Warto zauważyć, która z partii zakłada swój komitet poparcia. PiS już zapowiedział, ze nie, SLD zapewne nie, choć się nie wypowiadali, a Platforma, ma już datę przedstawienia owego komitetu. PO, mówiąc kilka tygodni temu o rozpoczęciu przygotowań do kampanii miała na myśli chodzenie po domach znanych osób i nakłanianie ich do podpisania listy poparcia. Nie rozpoczęli pisania programu wyborczego, haseł wyborczych, produkcji spotów, billboardów, tylko rezerwowali salę bankietowa w Łazienkach, by tam zorganizować wielkie przedstawienie pod nazwą: „Elita III RP”. Kto tam się znajdzie już wiemy, bo można to albo wywnioskować z wypowiedzi, albo sprawdzić listę z wyborów prezydenckich.

Popieranie jakiejś jednej partii, przy obecnej polaryzacji już nie tylko sceny politycznej, ale i społeczeństwa, jest niekorzystne dla tych znanych, bo społeczeństwo przypisuje tej osobie dane oglądy, a jeśli są różne od poglądów osobnika ze społeczeństwa, ten przestaje „lubić” owego znanego.

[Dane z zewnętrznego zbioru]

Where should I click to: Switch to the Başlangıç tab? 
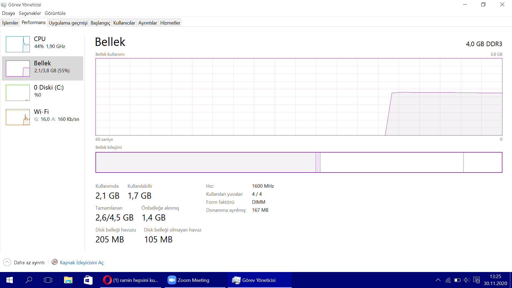point(100,23)
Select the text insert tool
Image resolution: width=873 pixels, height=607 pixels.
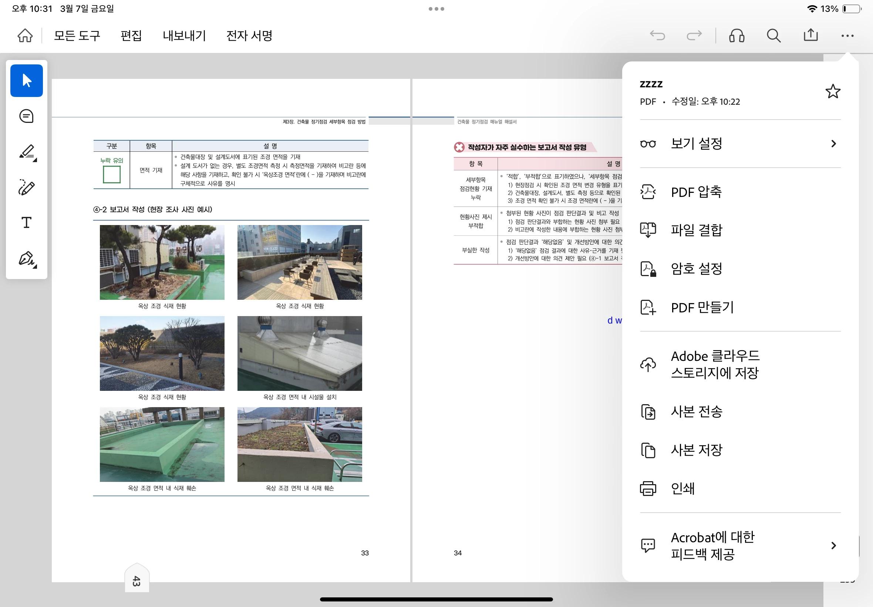point(26,223)
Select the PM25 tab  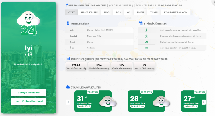click(x=140, y=13)
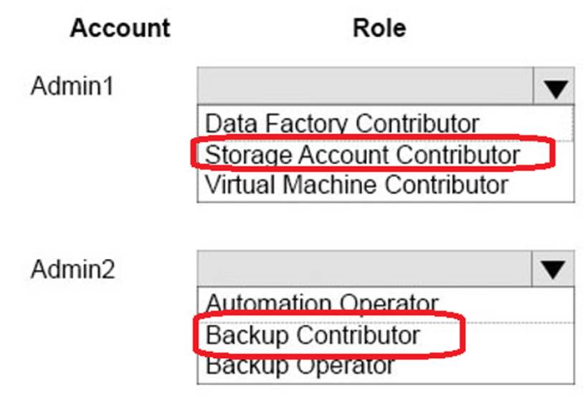
Task: Choose Backup Contributor role
Action: pyautogui.click(x=313, y=335)
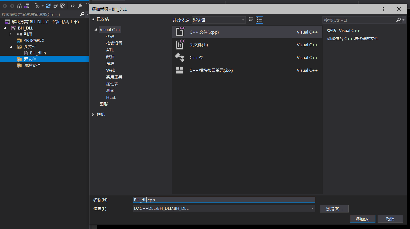Open the 位置 path dropdown arrow

click(312, 208)
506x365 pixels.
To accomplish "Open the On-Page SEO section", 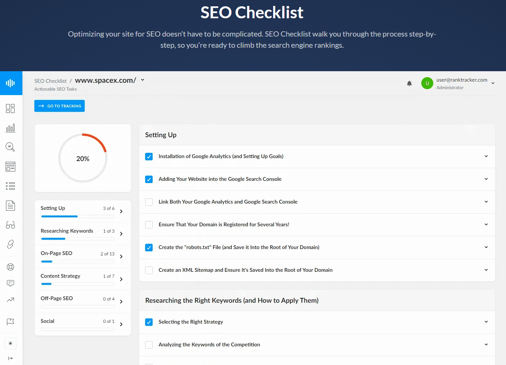I will (82, 256).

Ale czego nie robi się dla Platformy. Jednak nie wydaje się poprawnym w mojej wrażliwości, by markować partię swoim znanym nazwiskiem. To trochę taka sprzedajność, bo gwiazdy sprzedają swoje nazwisko, by wspomóc partię. Platforma natomiast nie stroni od wykorzystywania tych znanych nazwisk, szczyci się nimi, choćby wielką konferencją prasową w Łazienkach, która już we wrześniu nas czeka. Jeżeli któryś z tych wielkich aktorów życzy sobie wsparcia partii, niech zgłosi się do niej i kandyduje, jednak oni tak nie robią, bo twierdzą, że „nie chcą się mieszać w politykę”. Więc nie mieszając się w politykę idą po najłatwiejszej drodze, popierając jeno partię.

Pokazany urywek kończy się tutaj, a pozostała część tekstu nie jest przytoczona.